Formalising Decentralised Exchanges in Coq

TL;DR

This paper presents the first formal verification of a decentralized exchange contract in Coq, ensuring safety and correctness for complex smart contract interactions on the Tezos blockchain.

Contribution

It introduces a formalisation of Dexter2, including proofs of correctness and safety, and extracts verified code for deployment, advancing formal methods in DeFi.

Findings

Proved functional correctness of Dexter2 contracts.

Established safety properties for interacting smart contracts.
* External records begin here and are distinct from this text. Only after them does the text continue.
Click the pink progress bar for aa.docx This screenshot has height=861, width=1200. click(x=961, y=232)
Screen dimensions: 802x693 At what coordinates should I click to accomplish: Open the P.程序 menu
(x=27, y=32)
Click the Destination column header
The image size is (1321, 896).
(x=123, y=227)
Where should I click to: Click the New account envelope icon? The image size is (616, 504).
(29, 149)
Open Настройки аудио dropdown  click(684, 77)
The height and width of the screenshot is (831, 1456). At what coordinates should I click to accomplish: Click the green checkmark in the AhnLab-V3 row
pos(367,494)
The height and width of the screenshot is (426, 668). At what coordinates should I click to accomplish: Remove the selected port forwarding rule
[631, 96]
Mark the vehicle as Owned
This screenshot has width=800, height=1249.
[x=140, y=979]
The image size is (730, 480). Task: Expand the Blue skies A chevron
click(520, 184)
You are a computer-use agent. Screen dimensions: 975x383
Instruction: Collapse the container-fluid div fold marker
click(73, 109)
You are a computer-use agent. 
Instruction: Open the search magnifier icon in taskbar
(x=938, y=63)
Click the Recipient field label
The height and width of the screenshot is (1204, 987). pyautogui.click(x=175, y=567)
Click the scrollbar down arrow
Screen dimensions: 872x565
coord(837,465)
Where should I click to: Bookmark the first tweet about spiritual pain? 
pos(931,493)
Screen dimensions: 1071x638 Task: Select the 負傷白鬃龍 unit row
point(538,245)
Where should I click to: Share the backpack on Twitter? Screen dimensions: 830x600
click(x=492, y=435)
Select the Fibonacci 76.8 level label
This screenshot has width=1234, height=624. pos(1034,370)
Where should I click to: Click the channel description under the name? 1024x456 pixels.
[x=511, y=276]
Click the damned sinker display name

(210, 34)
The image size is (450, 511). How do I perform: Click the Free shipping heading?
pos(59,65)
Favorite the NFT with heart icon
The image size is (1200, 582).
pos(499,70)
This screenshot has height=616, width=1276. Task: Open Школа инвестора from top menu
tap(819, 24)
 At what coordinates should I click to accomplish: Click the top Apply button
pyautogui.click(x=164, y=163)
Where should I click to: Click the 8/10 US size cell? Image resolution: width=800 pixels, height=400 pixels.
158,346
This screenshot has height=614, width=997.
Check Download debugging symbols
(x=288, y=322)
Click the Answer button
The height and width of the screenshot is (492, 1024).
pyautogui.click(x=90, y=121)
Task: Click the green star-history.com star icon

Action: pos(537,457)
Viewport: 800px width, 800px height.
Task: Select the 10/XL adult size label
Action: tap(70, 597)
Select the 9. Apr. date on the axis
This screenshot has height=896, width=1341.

Extracted verified code into CameLIGO for deployment.

Abstract

The number of attacks and accidents leading to significant losses of crypto-assets is growing. According to Chainalysis, in 2021, approx. $14 billion has been lost due to various incidents, and this number is dominated by Decentralized Finance (DeFi) applications. In order to address these issues, one can use a collection of tools ranging from auditing to formal methods. We use formal verification and provide the first formalisation of a DeFi contract in a foundational proof assistant capturing contract interactions. We focus on Dexter2, a decentralized, non-custodial exchange for the Tezos network similar to Uniswap on Ethereum. The Dexter implementation consists of several smart contracts. This poses unique challenges for formalisation due to the complex contract interactions. Our formalisation includes proofs of functional correctness with respect to an informal specification for the contracts involved in Dexter's implementation. Moreover, our formalisation is the first to feature proofs of safety properties of the interacting smart contracts of a decentralized exchange. We have extracted our contract from Coq into CameLIGO code, so it can be deployed on the Tezos blockchain. Uniswap and Dexter are paradigmatic for a collection of similar contracts. Our methodology thus allows us to implement and verify DeFi applications featuring similar interaction patterns.